The evidence for risks and benefits of circumcision in this age group has not been assessed in the same rigorous manner as those for infant circumcision. Modelling of potential benefits and cost-effectiveness studies would also need to be done. For example HPV vaccine for males in this age group might be a better strategy for prevention of HPV than circumcision.
Some adult males may squirm at the very thought of routinely offering circumcision to peripubertal males, possibly because of perceived pain and discomfort. But infant circumcision also causes pain and discomfort.2,4 Indeed it’s curious that a painful elective procedure of no major benefit to the infant until years later would ever be deemed more acceptable than the same procedure for a peripubertal boy.
The adolescent scenario would also have an additional advantage: the opportunity for informed choice by the proposed recipient of the procedure. The boy can give assent, while a neonate cannot. As well, this would provide a prime opportunity to discuss other ways to decrease risk of sexually transmitted infections whether or not the peripupertal male agreed to be circumcised.
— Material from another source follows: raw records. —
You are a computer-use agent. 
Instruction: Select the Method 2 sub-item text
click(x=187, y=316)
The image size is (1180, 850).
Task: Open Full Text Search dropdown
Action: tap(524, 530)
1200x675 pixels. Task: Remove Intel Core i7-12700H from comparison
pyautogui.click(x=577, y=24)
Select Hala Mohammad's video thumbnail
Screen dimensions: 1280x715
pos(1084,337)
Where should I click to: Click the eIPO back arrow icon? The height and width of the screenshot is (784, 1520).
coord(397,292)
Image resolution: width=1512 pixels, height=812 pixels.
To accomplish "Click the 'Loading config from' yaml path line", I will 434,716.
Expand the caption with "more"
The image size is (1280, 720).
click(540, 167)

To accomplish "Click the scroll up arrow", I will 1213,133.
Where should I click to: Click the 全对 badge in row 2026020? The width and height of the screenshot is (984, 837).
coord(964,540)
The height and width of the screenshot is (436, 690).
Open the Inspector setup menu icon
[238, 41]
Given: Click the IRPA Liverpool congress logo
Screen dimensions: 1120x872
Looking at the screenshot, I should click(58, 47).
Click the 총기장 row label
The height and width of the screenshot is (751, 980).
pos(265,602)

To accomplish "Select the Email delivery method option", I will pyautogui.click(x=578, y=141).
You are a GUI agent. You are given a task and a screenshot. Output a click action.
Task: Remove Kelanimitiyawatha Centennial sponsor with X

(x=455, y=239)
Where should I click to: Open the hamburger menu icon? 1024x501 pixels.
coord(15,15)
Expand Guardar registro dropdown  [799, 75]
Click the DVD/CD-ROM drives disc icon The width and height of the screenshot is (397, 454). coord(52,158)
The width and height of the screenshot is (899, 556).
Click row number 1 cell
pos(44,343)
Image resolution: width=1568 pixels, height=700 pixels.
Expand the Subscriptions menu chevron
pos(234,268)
Extrapolating from Australia’s decision, the African adult HIV circumcision prevention data are unlikely to lead to a major change in the negative position on routine infant circumcision held by both the Canadian or American specialty organizations. But the time has come for all three organizations to offer evidence-based guidance on peripubertal circumcision. Should circumcision be routinely offered to young male adolescents rather than their baby brothers? That is the more medically important question.